### Selected excerpt:

.....

Extracting Data from SignalFx

While the data you send into SignalFx is visible in dashboards and charts, you can also extract past or streaming time series data that has been sent to SignalFx. You can extract “raw” data (metrics and their values), as well as data that has been processed by SignalFx analytics. You can also choose between extracting past data and extracting data as it is being streamed to SignalFx.

Why would I extract data from SignalFx?

You might want to extract data from SignalFx for a variety of reasons. Some of the most common use cases include:

  • You have an operational dashboard that pulls data from multiple sources, including SignalFx, to present a consolidated view of an environment. The tool you use for the operational dashboard has its own visualization capabilities, so all you need is the data to populate the visualizations.
  • You want to make data that’s stored in SignalFx visible to users that don’t have logins to SignalFx, such as executives or customers.
  • You want to use the metrics in SignalFx to drive automated actions, e.g. to remediate issues or to perform preventative maintenance, and you prefer not to do this using SignalFx detectors and their associated webhooks.
  • You want to analyze the data stored in SignalFx using a desktop product, or some other tool that performs different types of analytics than the SignalFx analytics engine.

How do I extract data from SignalFx?

There are three common ways to extract data from SignalFx: by using SignalFlow, SignalFx’s streaming analytics API; by using the /timeserieswindow endpoint in the SignalFx API; or from the SignalFx UI. Each method is summarized below. To use SignalFlow or /timeserieswindow, you must have an access token for the SignalFx API. For more information, see Authentication Overview.

Using SignalFlow to extract data

SignalFx provides a language called SignalFlow that is primarily used to describe computations for SignalFx’s real-time analytics engine. In addition, SignalFlow also provides a publish() stream method, which extracts data from a stream so that it is visible outside of a computation.

In most cases, you would use this method when using SignalFlow programmatically via curl or via one of our client libraries. In this document, however, we are using the SignalFlow command-line interface (CLI) for the SignalFx v2 API to provide examples of how the publish() method might be used. The CLI outputs historical or streaming data in text format to a live feed (or to the screen), to a simple graphical display, or as CSV-formatted text.

Advantages

  • SignalFlow provides powerful capabilities that let you filter data, apply analytics, and specify options for resolution, rollup, and other advanced settings.

.....

Dataset items
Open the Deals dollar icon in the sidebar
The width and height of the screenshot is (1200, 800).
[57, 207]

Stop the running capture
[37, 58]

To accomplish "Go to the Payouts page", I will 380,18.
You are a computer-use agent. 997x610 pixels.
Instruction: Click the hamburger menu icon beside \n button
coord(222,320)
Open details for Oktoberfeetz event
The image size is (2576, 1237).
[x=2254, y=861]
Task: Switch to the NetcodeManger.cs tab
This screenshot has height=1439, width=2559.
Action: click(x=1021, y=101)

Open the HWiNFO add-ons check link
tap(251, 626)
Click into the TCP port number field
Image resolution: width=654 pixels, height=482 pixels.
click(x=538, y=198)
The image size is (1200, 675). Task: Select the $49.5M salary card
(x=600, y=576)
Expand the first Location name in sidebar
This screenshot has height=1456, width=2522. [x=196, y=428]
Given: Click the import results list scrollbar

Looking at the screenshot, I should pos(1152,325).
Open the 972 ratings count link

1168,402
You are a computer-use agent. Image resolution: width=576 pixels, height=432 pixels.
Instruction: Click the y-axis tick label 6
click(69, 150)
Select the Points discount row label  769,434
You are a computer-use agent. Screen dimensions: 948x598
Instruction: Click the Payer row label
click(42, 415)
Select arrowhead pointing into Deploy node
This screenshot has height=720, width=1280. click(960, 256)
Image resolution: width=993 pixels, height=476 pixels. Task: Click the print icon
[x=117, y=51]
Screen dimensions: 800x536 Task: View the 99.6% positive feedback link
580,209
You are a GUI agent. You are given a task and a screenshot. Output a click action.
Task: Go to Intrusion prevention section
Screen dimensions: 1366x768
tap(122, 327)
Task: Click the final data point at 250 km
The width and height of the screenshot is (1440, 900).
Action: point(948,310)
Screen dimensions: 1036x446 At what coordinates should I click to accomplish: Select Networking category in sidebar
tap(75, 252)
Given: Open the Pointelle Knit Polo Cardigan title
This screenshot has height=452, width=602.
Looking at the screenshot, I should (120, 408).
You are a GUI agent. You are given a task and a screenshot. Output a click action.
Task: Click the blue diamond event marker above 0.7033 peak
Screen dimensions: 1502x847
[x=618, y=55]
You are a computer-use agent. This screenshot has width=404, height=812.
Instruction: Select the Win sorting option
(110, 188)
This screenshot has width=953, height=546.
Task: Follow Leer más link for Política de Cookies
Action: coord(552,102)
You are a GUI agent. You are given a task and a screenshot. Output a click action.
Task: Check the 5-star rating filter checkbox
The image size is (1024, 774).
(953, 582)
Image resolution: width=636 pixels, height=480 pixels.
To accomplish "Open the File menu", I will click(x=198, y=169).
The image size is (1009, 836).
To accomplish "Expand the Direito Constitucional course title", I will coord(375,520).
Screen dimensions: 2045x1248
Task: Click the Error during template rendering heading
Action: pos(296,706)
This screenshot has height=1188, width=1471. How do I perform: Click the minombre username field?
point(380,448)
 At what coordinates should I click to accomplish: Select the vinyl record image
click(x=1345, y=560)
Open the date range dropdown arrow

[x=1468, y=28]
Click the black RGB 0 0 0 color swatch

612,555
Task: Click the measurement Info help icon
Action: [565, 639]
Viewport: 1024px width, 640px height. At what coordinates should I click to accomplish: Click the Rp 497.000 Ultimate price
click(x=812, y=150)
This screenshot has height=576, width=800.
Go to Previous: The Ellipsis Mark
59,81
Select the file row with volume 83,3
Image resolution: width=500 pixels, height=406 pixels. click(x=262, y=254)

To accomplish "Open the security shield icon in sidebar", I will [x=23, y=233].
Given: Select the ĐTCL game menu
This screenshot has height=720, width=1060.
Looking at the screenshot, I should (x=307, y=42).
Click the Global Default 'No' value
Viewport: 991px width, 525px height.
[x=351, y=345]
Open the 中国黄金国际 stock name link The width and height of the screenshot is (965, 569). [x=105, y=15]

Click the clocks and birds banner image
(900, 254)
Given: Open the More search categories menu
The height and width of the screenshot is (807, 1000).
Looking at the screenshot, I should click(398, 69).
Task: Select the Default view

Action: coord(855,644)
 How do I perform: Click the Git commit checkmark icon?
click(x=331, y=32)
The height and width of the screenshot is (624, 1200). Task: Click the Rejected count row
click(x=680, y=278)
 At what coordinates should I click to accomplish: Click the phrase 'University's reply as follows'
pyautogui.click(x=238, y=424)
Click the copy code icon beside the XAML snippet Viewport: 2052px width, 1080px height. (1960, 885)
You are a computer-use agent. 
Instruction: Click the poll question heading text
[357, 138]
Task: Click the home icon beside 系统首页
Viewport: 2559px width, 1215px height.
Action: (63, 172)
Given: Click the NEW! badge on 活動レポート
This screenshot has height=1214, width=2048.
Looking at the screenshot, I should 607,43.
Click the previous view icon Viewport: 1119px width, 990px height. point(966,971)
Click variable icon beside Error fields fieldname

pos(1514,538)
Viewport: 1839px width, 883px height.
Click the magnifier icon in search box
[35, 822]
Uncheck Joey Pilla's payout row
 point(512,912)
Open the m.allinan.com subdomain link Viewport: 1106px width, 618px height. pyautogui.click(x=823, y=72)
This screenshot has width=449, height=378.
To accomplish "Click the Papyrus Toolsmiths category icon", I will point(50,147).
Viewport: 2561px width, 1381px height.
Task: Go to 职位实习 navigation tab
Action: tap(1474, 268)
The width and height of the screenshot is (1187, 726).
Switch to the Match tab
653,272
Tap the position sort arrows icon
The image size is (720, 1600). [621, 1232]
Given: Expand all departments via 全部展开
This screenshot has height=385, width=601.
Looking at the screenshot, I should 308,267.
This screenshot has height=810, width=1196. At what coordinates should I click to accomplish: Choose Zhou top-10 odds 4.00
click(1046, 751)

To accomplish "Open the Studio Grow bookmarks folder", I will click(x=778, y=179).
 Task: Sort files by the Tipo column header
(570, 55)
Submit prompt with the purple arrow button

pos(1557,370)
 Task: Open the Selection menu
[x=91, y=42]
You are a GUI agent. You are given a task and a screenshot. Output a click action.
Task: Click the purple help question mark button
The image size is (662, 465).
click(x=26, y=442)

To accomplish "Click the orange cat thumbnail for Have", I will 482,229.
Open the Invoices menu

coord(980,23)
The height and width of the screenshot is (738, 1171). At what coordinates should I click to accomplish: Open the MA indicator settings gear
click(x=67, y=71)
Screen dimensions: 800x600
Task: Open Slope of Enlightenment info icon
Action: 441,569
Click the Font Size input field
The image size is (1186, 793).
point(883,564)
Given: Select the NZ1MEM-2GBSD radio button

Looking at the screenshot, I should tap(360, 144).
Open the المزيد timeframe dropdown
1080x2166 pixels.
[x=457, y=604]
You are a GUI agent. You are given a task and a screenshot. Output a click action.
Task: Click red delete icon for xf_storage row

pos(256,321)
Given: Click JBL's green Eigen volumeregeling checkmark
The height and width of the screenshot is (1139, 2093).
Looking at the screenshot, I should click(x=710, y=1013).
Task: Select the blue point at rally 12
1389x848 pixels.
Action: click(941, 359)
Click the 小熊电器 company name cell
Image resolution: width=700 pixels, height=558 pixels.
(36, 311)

.....

### Work instructions:
Rewrite the SignalFx data extraction text, everything from "In most cases, you" down to "as CSV-formatted text.", putting "SDKs" in place of "client libraries".

### Solution to this problem:
In most cases, you would use this method when using SignalFlow programmatically via curl or via one of our SDKs. In this document, however, we are using the SignalFlow command-line interface (CLI) for the SignalFx v2 API to provide examples of how the publish() method might be used. The CLI outputs historical or streaming data in text format to a live feed (or to the screen), to a simple graphical display, or as CSV-formatted text.